■ TASK STATEMENT
Reproduce word for word the stretch of the Sudoku solver discussion from "I'd implemented this" through "it is slower?".
* START EXTRACT PROVIDED *
Side Loop4: Check each individual cell. If there is no possible value for a cell, the program throws an error stating something like "No possible value for cell (x,y)"
===============
So if you have an empty puzzle, no changes will be made in a cycle.
 Program returns "Not enough data, or unsolvable puzzle."
===============
If you have an impossible puzzle like 
23

456

789











1

The puzzle will return:
"No possible value for cell (1,1)"
@jkmyoung
Ah, ok; so your algorithm completes a partially filled board if only one solution is possible, i.e. it doesn't find any or all possible solutions given a partial solution, right?
kind regards,
Jos
Yes. Have thought about it, but haven't figured out a way beyond brute force, so haven't implemented it yet.
I'd implemented this long ago...
It worked with algorythm strategy what we call as backtracking...Or may be you can say brute force...
It used to solved even empty sudoku
@ashitpro
That's what he was talking about : how to find anything more clever than just a brute force algorithm. I once tried it by using ILP (Integer Linear Programming) but it failed miserably: although the solver found a solution it was much slower than my simple brute force approach (see an article about it in the Java howtos section).
kind regards,
Jos
I'm interested in the ILP approach. Did you find out why it is slower?
@r035198x
I used the binary version, i.e. Xijv == 1 if square at i,j == v. You need 9x9 constraints to model the puzzle and you need 9x9x9 binary variables. I think that the search space is a bit bigger than just enumerating the feasable possibilites. Since the entire puzzle is a feasability problem the linear relaxation (simplex or interior point) doesn't buy you much.
* END EXTRACT PROVIDED *
* START SOURCE MATERIAL *
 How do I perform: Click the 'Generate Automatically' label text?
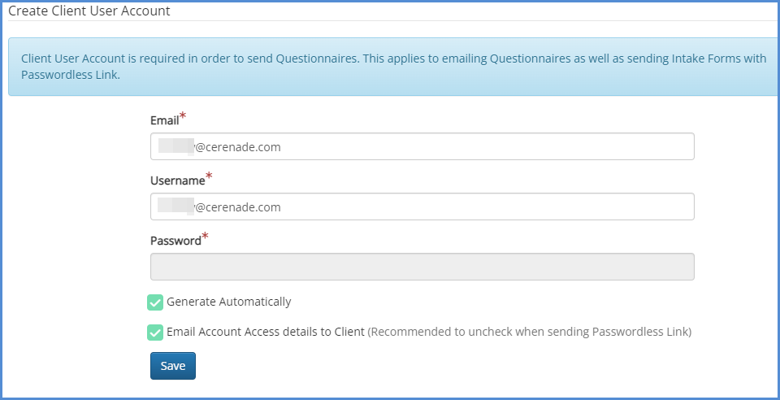tap(228, 302)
* END SOURCE MATERIAL *
■ SOLUTION TO THE PROBLEM
I'd implemented this long ago...
It worked with algorythm strategy what we call as backtracking...Or may be you can say brute force...
It used to solved even empty sudoku
@ashitpro
That's what he was talking about : how to find anything more clever than just a brute force algorithm. I once tried it by using ILP (Integer Linear Programming) but it failed miserably: although the solver found a solution it was much slower than my simple brute force approach (see an article about it in the Java howtos section).
kind regards,
Jos
I'm interested in the ILP approach. Did you find out why it is slower?